The President. Well, I do believe that we ought to dramatically increase our assistance, which we will do. I think we ought to dramatically increase our private investment in South Africa, which I intend to work on. I think we ought to do what we can to mobilize the resources of other nations to also contribute. And I intend to spend a lot of time and effort on that.

I don't know that I would say it's exactly like the Marshall plan or that that is exactly what is needed, but it's obvious that a lot of money, a lot of investment, and a lot of opportunity is going to be needed to sort of jumpstart South Africa. It's a very rich country. And I think that the promise of this new democracy is that people will be able to live up to their potential. And I intend to do what I can to be a strong partner in that.

Q. This is the last one to—would you—you would probably be going to Africa soon, and is there any intention of paying a visit to our country?

The President. Well, I hope that I can go, and I very much want to go. I assure you I'm going to send a very high-level delegation to the inauguration to celebrate the elections. And I have been talking with my staff about when I can go to Africa.

This year, because of the 50th anniversary of the ending of World War II, I will wind up making three trips to Europe, and I will go to Asia in the fall. But in 1995, 1996, my travel schedule is more open. And I very much want to go there.

I think that the United States, frankly, has not—with the exception of South Africa—has not paid as much attention to Africa as it should have and to its long-term potential and particularly to those countries that are trying to resolve their political problems and do things to help their people. So I would be honored to go there. I don't have a trip scheduled, but I hope I can go.

[An interviewer asked whether a successful South Africa would help the world to confront the problem of increased racial and ethnic conflict.]

The President. Well, I do have some thoughts, actually. I think it has worked in South Africa partly because people with enormous influence decided to be statesmen instead of wreckers. After a certain amount of time, you had the leaders of the various groups deciding that there was no longer a future in fighting and killing and dying, that splitting the country up was not an option, and that somehow they were going up or down together. And then they translated those understandings into concrete commitments, not just an election. An election is only part of it, although a big part.

I think the decision to go for a government of national unity for 5 years is absolutely critical to this and making the decision before you know the outcome of the election. The decision to have a bill of rights, the decision to have a constitutional court, I think all these things have made a huge difference. And I think what you've got in other places, these sort of ancient divisions—racial, ethnic, and religious divisions—where people have not come to that wisdom; they don't understand yet, for whatever reason, that in the end they'll be better off if they work together and that controlling territory is of nowhere near the significance in terms of quality of life and meaning of life that it was 100 years ago.

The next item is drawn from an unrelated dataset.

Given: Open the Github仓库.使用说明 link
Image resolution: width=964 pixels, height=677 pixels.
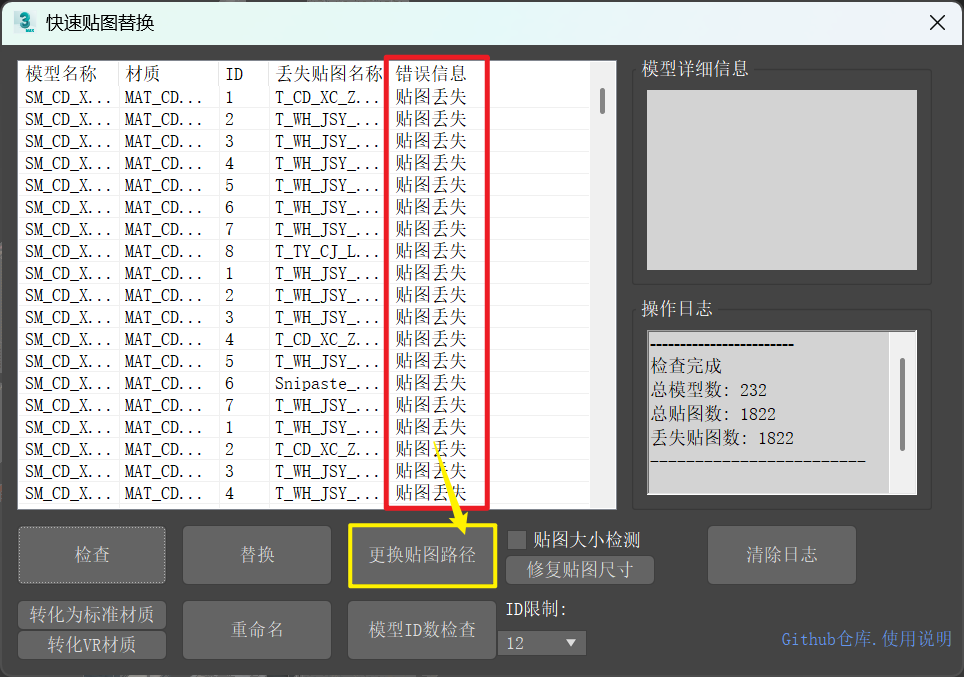Looking at the screenshot, I should tap(866, 639).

It's almost as if, in some of the places that you've mentioned—and you've written so powerfully about Bosnia, and I know you care a lot about Azerbaijan; you have the Abkhaz problem, you have all these things— it's almost as if the cold war sort of imposed a freeze-frame on the history of a lot of these places. And then when it went away, people woke up and resumed the attitudes that they had held in the early part of the 20th century, which they carried over from the 19th century, as if there had been no communications revolution, as if there had been no changes in the global economy, as if all these things had happened.

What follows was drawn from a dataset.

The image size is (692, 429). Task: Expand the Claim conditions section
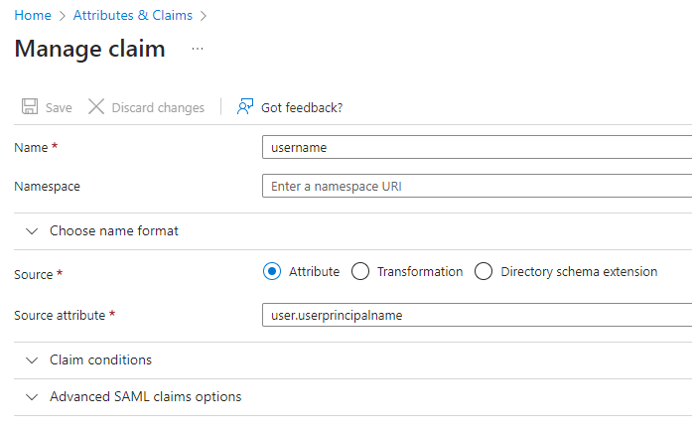[x=101, y=360]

Here in this country, too, the ethnic diversity of the United States ought to be our greatest asset as we move into the next century. It used to be in America that the burden we carried was the burden of the fight between blacks and whites going back to slavery and the Civil War and the aftermath. Now, in Los Angeles County alone there are 150 different racial and ethnic groups, 150 different ones in one county. And there was a study released in our press last week that said sometimes these groups resented each other as much as they resented the white majority, depending on what the facts were. So we're still dealing with this.

I have to tell you, I believe that if the elections come off well, and especially in the aftermath of the agreement yesterday where Chief Buthelezi agreed with Mr. Mandela and Mr. de Klerk to participate in the elections and they worked out the constitutional role for the King of the Zulus—I think when that was done— I think if this election comes off, it will send a message around the world that there is another way to deal with these problems and that if it can be done in South Africa, how can you justify the old-fashioned killing and fighting and dying over a piece of land, over divisions which are not as important as what unites people in other places.

I mean, it's amazing; you think of it—contrast what we see in Gorazde with what we see about to happen in South Africa. It's a matter of enormous historical impact. And I think that when it is shown around the world it has to reverberate in ways that we can't fully assess but that have to be positive.

[An interviewer said that the proposed aid package for South Africa was much smaller than the one offered to Russia and suggested it might be insufficient.]

The President. Well, first of all, we've not finalized the amount of the aid package. We're working on it now, and we're going to get as much money as we can during this fiscal year from funds that are idle in the appropriate accounts. That is, there are some—we are looking, we are scouring the Government accounts for things, money that won't be spent that we can put into this. And we will do as much as we possibly can.

South Africa is a country of 40 million people where 7 million are homeless, for all practical purposes. There is an enormous amount to be done. If you look at it in the larger sense, if you look at the amount of investment we have, we have only a billion dollars invested now in South Africa since the advent of the sanctions— and I'm glad that I could lift the sanctions— but a billion dollars. In the early eighties we had $3 billion. And one of the things that I intend to do in June with this conference that Secretary Brown is having is to do everything I can to accelerate return of American investment to the levels of the early eighties, and then to exceed that, because we know, as a practical matter, if you look at the incredible human and natural resources of South Africa, that there would be more American money, private sector American money than Government money.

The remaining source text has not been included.